Water solutions in the works in St. C.
ST. CLAIRSVILLE — Purchasing water from Belmont County seems to be the option of choice for the city to meet Ohio Environmental Protection Agency mandates.
Mayor Kathryn Thalman held a press conference Thursday morning with Belmont County Water and Sanitary Sewer Director Kelly Porter and Jeff Vaughn, an engineer who conducted a study of the city’s water system and options for retaining local control. Thalman provided background information about the installation of connecting lines from the county on U.S. 40 and Ohio 9 in past years.
The Ohio Environmental Protection Agency has been eyeing St. Clairsville’s water service.
“In 2015 the plant degradation gets the Ohio EPA’s attention. However, there was a lack of capital improvement to address the Ohio EPA’s concerns,” Thalman said, adding Aqua Ohio expressed an interest in purchasing the water plant in 2016. “From 2016 to this point, very little was done with the water plant in anticipation of possibly selling the water.”
The debate over privatization vs. local control was important during the 2019 mayoral election, with prior mayor Terry Pugh in favor of privatization and Thalman winning on a platform of exploring options for maintaining local control.
Following the election, the city received final findings and orders from the OEPA on April 12.
“In two years, the water plant and the reservoir must be abandoned and a permanent water source needs to be connected to the city,” Thalman said.
Thalman said city leaders have not been idle.
“There were 16 findings from the Ohio EPA. So far, in just under four months, our team has accomplished 14 out of these 16.”
Vaughn pointed out one example: Replacing the lower-level gate of the reservoir intake structure. There was some concern the reservoir might need to be drained and dredged, but a diving survey found sludge was accumulated at the gate but not as deep as in the rest of the reservoir and upgrades will be completed at a cost of $31,000. The work is in progress.
Other improvements included painting piping and installing industrial dehumidifiers, and repairing a clarifier that was leaking oil. Vaughn said repairs to the clarifier required some disassembly and about $20 worth of new parts.
“They were considered a big deal, and they were not being done, and we went ahead and did them. They weren’t as bad as they seemed,” Vaughn said.
Leaks in the distribution system also must be addressed.
“We’re going to be doing a water-loss audit. Our five municipal buildings have never been metered before, and we have heard ranges from 40 percent to 60 percent … water loss that we were incurring,” Thalman said. “Nobody really knew because the city buildings weren’t metered.”
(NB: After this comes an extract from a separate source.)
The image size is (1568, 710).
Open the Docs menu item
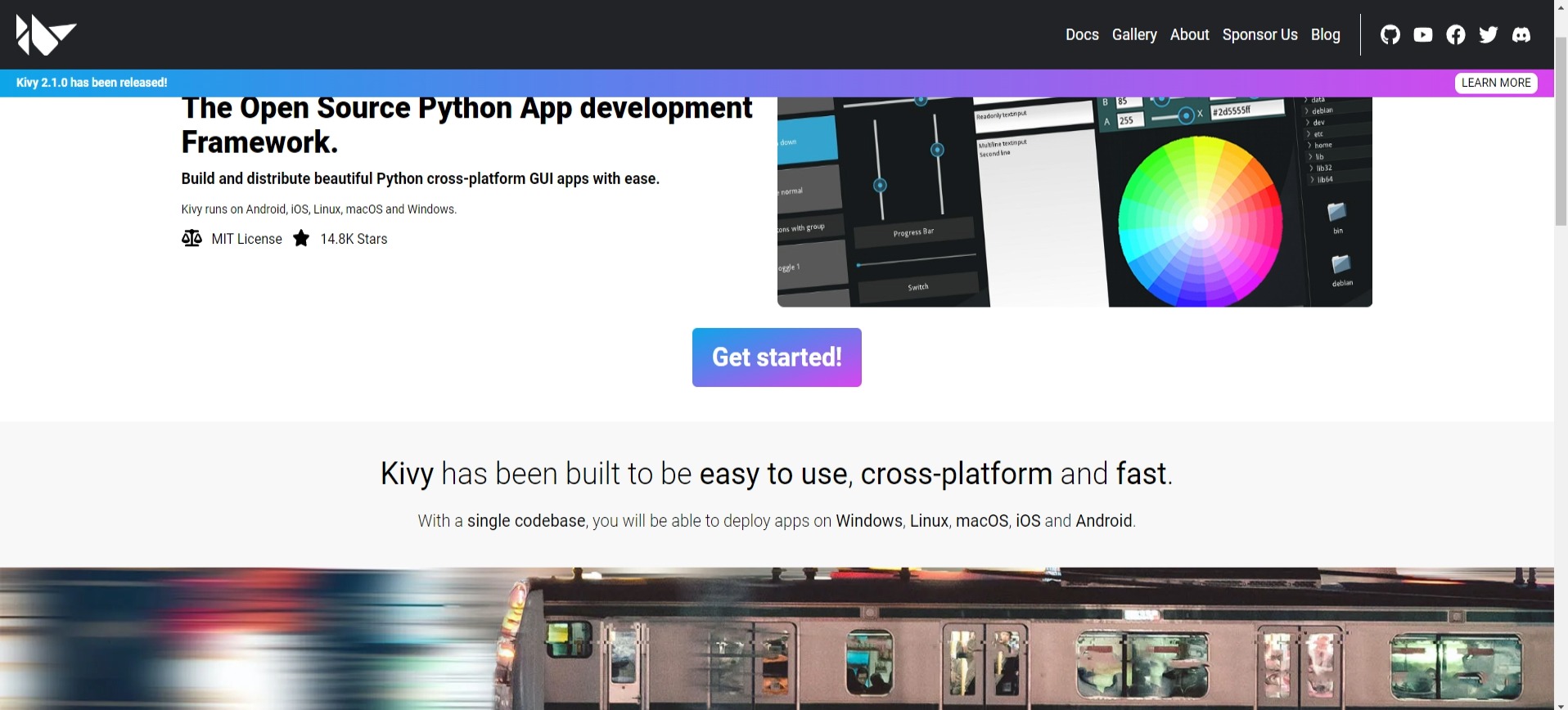click(1081, 34)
She said five meters were ordered and four of five are now installed.
Thalman said she is continuing discussions with Aqua Ohio. The May 4 deadline to accept or reject the contract is no longer feasible, since it specified Aqua would make capital improvements to the water plant, us of which will be discontinued, and numerous repairs since made by the city.
Vaughn’s study concluded that maintaining water service locally is an affordable option.
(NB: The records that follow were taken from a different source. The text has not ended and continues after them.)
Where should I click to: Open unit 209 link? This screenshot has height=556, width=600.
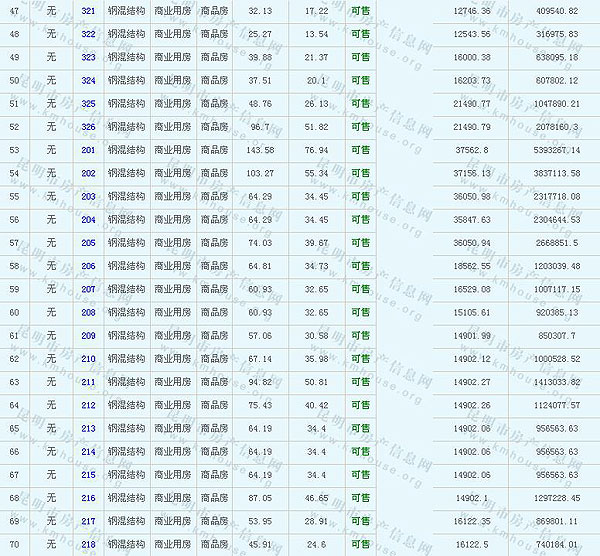pyautogui.click(x=88, y=335)
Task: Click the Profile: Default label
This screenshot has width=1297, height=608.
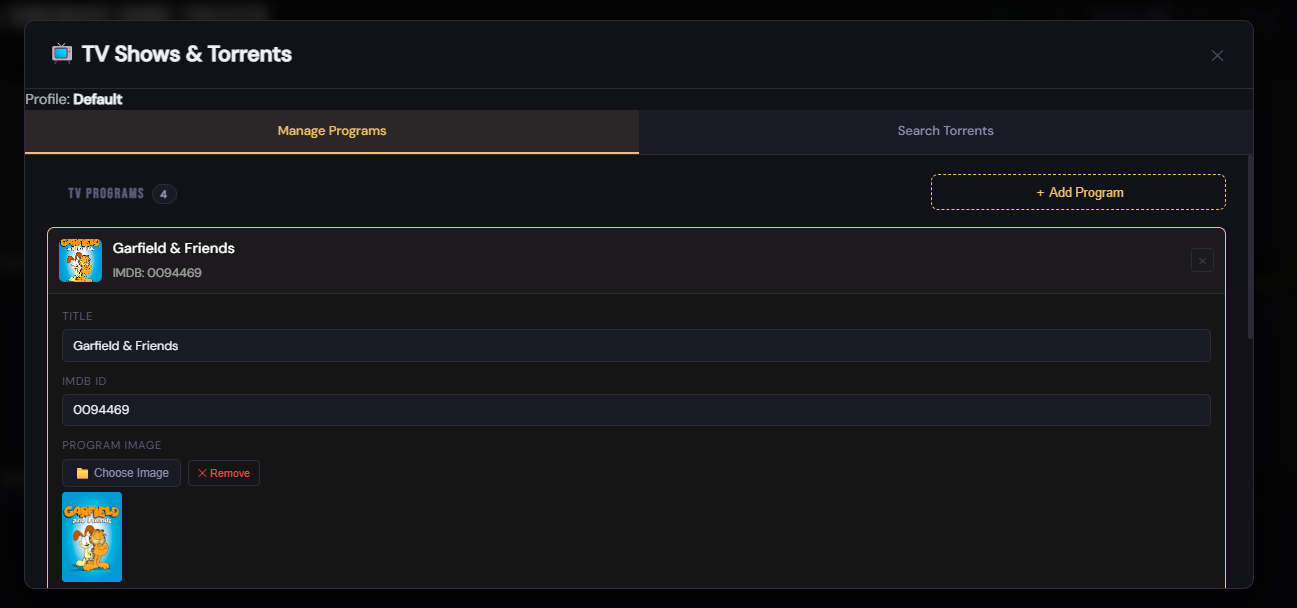Action: tap(73, 99)
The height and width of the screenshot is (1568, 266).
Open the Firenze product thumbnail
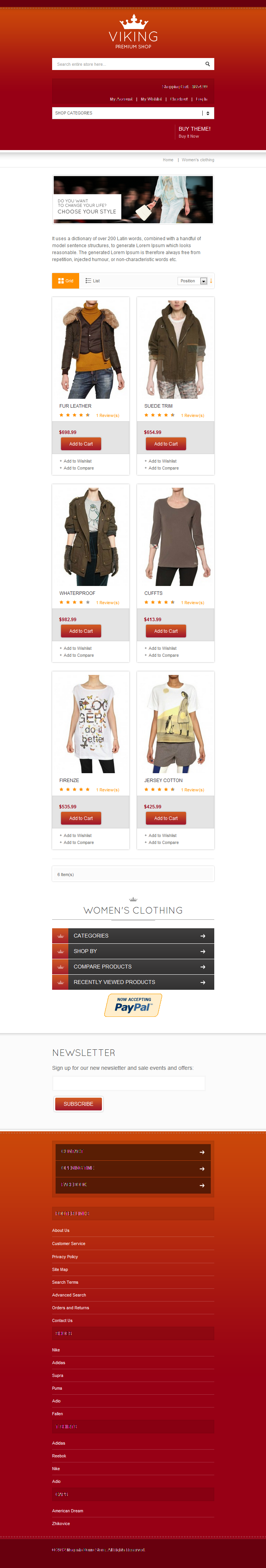[x=90, y=723]
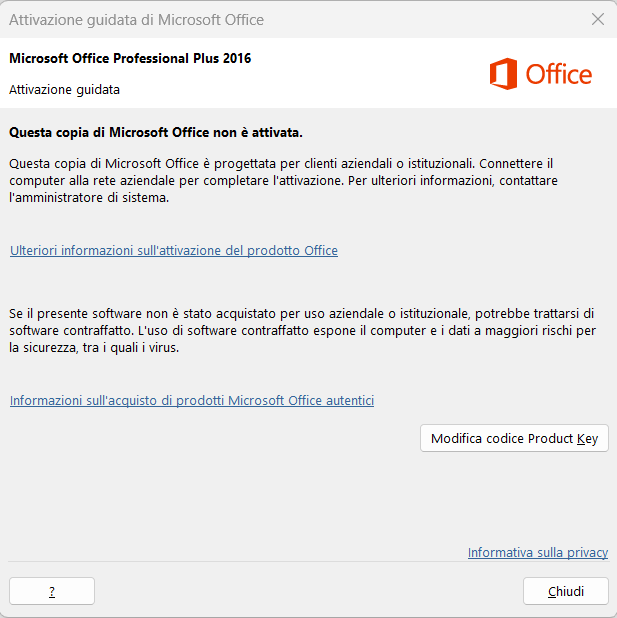Open Modifica codice Product Key
Image resolution: width=617 pixels, height=618 pixels.
pyautogui.click(x=514, y=438)
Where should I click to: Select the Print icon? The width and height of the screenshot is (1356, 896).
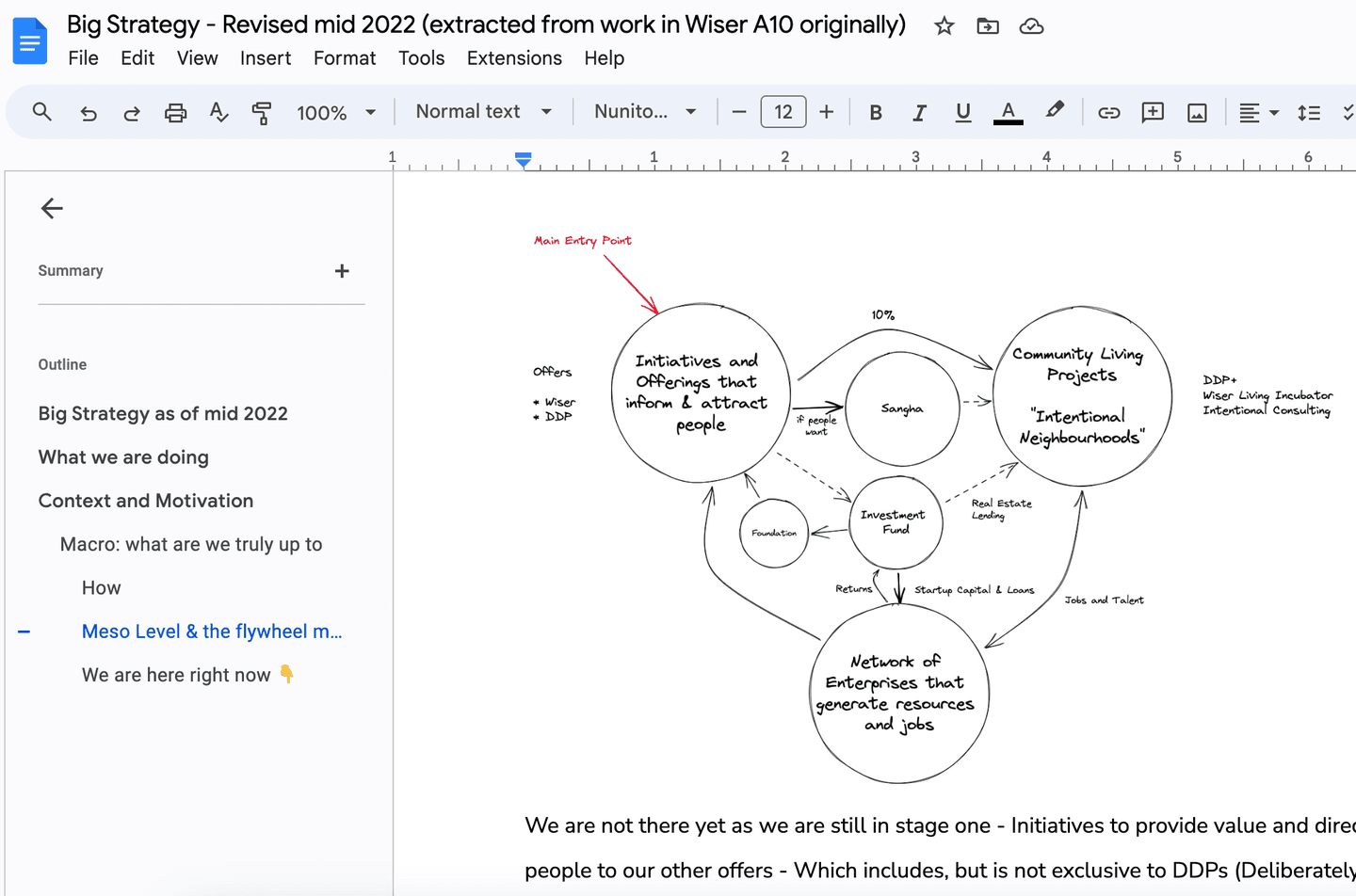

“We’re going to replace the east end booster station. We’re going to maintain operation of the existing water plant booster station, and the Ohio EPA has us retiring the plant in two years. We’re planning upgrades to the water distribution,” Thalman said.
Thalman said she hopes to keep costs low using low-interest loans and grants. Officials are exploring funding options.
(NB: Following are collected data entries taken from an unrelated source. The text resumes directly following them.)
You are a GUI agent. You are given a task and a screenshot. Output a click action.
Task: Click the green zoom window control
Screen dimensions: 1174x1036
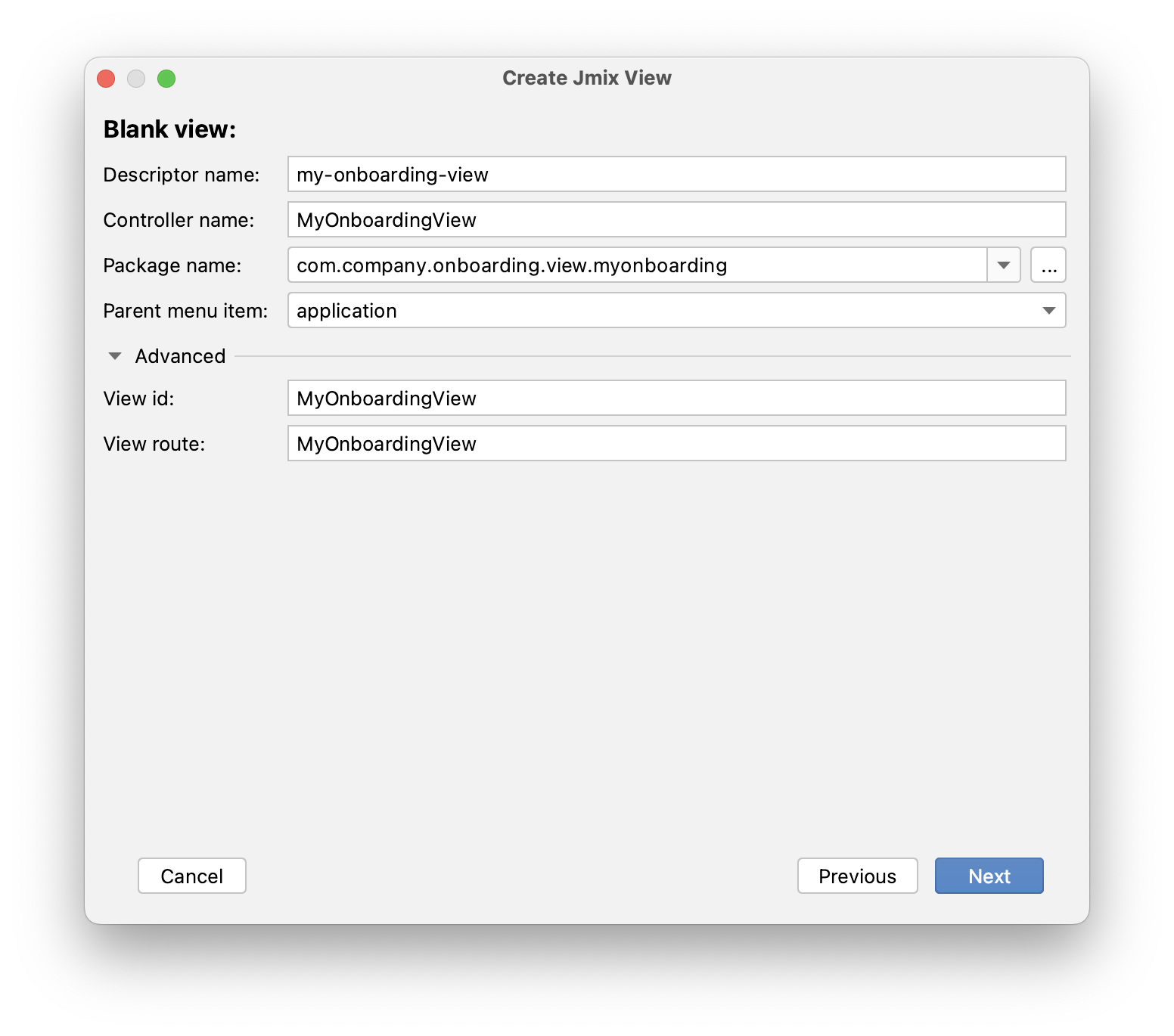[x=166, y=79]
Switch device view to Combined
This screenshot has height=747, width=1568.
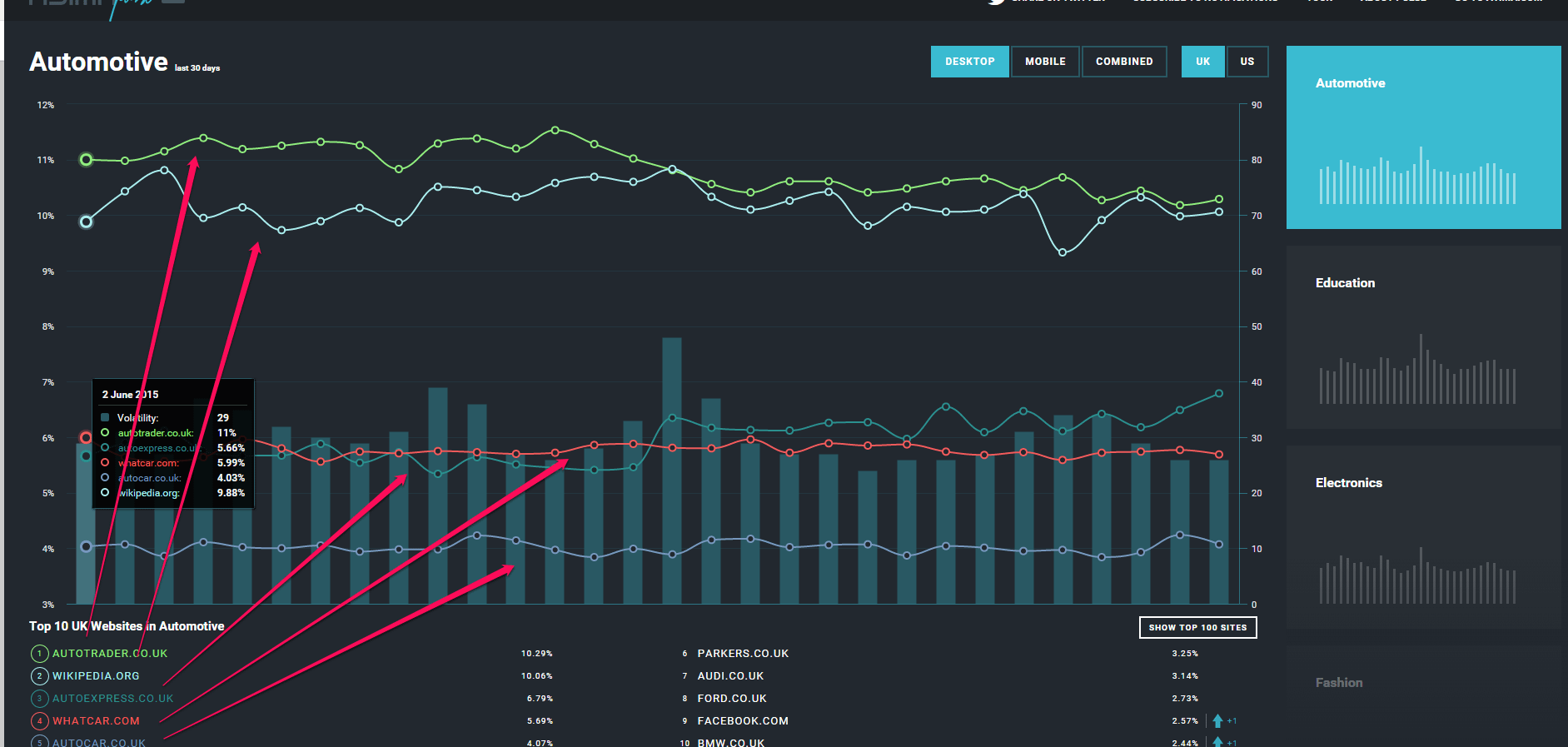click(1124, 62)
The new east end booster station would be located near the welcome sign at the corporation limit. Vaughn said the cost could be as high as $400,000.
Porter said the booster station on the east side along U.S. 40 can supply 200,000 gallons, but it cannot be used in conjunction with the current water plant.
“The only connection that can be used if St. Clairsville’s water plant is operating is at Route 9 at the treatment plant,” he said, adding the Ohio 9 connection can only supply about 325,000 gallons daily until planned upgrades to the county system are complete, in an estimated two years.
Porter said his department intends to use U.S. 40 and Ohio 9 connections to provide for the city’s water. Each would provide 50 percent of the city’s water, and either could supply 100 percent when county upgrades are complete.
Vaughn said the task of replacing city waterlines can be done in phases as rates are increased, since increased revenue would allow the city to borrow more.
Vaughn has estimated a cost of $6.5 million for water upgrades in 10 years, and $3.5 million in wastewater upgrades, with $4.5 million borrowed for the work.
In terms of rate increases, at the end of 10 years the typical residential water bill for 2,000 gallons per month would be $43.33, and the average monthly wastewater bill would be $34.51. Currently, the average bill for 2,000 gallons is $22.98 monthly. The first three years would see increases of 9.1 percent, 8.3 percent, and 7.7 percent, respectively.
More information will be put before City Council during a teleconference meeting at 7:30 p.m. Monday. The public can call 740-232-9309 to listen. The access number is 6493.